**What to do:**
1. In the account of traveling to Paris and London during COVID-19, where do the writer's brother and his family live?
2. Translate this sentence from the account of traveling to Paris and London during COVID-19 into French: "My husband and kids were in, and we booked tickets and bought travel insurance."

**Extract:**

Scenes from a different life: Paris and London in the time of COVID-19
Back in late August, I became consumed with the desire to travel. Specifically, to spend Christmas in Paris and then maybe London. I wanted to meet up with my brother and his family, who live in Denmark, and to remember a world beyond my immediate neighborhood and Twitter feed. My husband and kids were in, and we booked tickets and bought travel insurance.
We couldn't have had worse timing. A few weeks before we left, Europe and England exploded with Omicron. My husband was torn up over whether we should still go. We did: a week in Paris, including Christmas and a couple days with my brother and his family; and a week in London, including New Year's Eve and a lot of fries. We were tested to get on the plane from San Francisco, tested to leave France, tested when we entered England, and tested to get on the plane back home to San Francisco. All negative, all required by law.* That's your spoiler alert.
The trip was fabulous. It was restorative and ... that first hug with my brother after so long ... well, I no longer take it for granted that I'll see him again, or have the opportunity to make these kinds of trips. My personal risk calculus is that we're so consumed with politicized COVID stress and fights here in the U.S.--to the point that there's not even a local or global consensus on our common goal (truly: what are we doing??)--that we're missing the waning opportunity to stop the end of U.S. democracy and to turn an apocalyptic climate crisis into something livable for our children. For me: now is the time to live. Now. (This is a long evolution of thought. If you're curious, you can read my pandemic journal here.)
The experience of traveling was shocking at times--in the healthiest way possible for those of us living in beloved deep blue state bubbles. I've compiled some observations below on life in COVID times in Paris and London, with the enormous caveat that this is pure anecdote and may be wildly wrong or too simple an understanding, particularly in Paris, since I don't speak more than the most basic French. Also, policies change every day right now, so this may already be outdated.
Overall: People in Paris were, to my foreign eyes, living fully despite COVID-19, and the city as a whole was undiminished.

**Entries supplied:**
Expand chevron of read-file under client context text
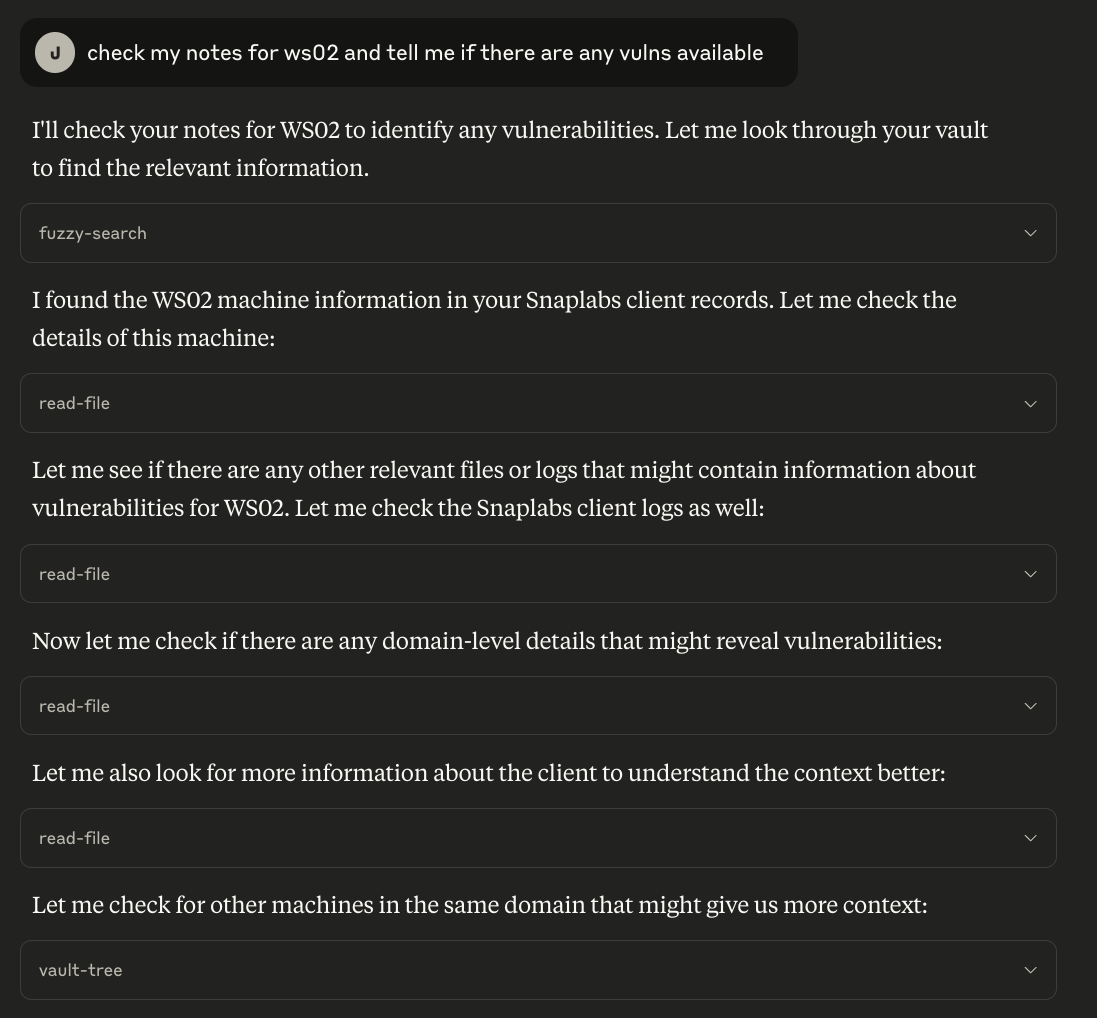 [x=1030, y=838]
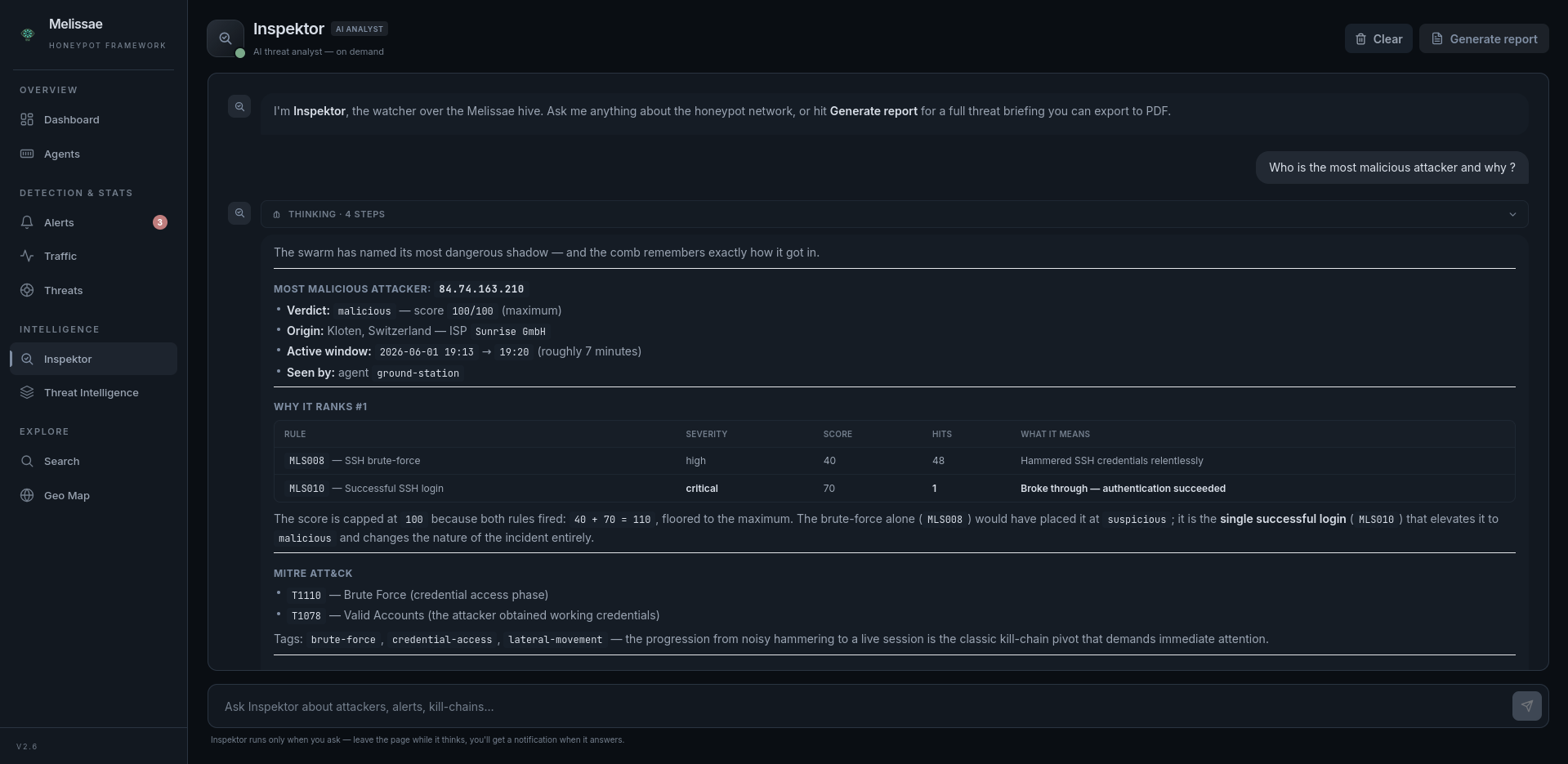Click the send message paper-plane icon
1568x764 pixels.
point(1526,706)
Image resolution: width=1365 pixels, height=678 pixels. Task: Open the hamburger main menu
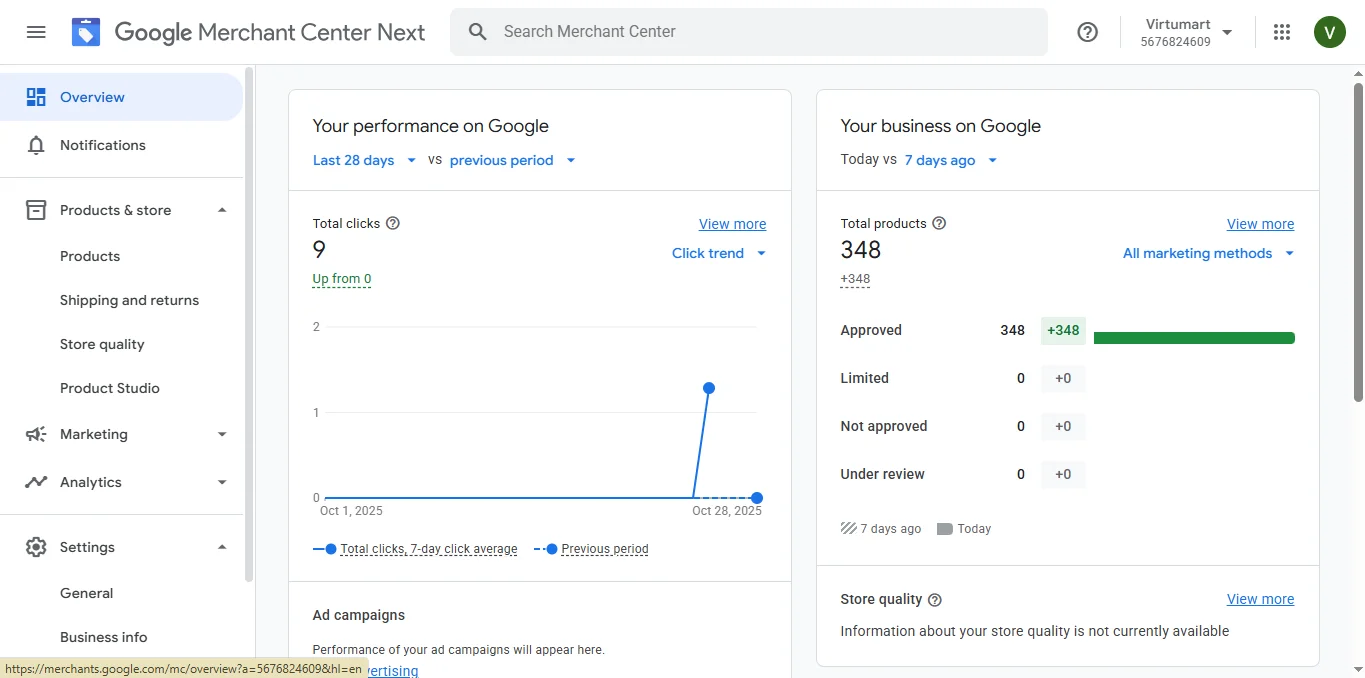36,32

**Activity answers:**
1. Denmark

2. Mon mari et mes enfants étaient partants, et nous avons réservé les billets et souscrit une assurance voyage.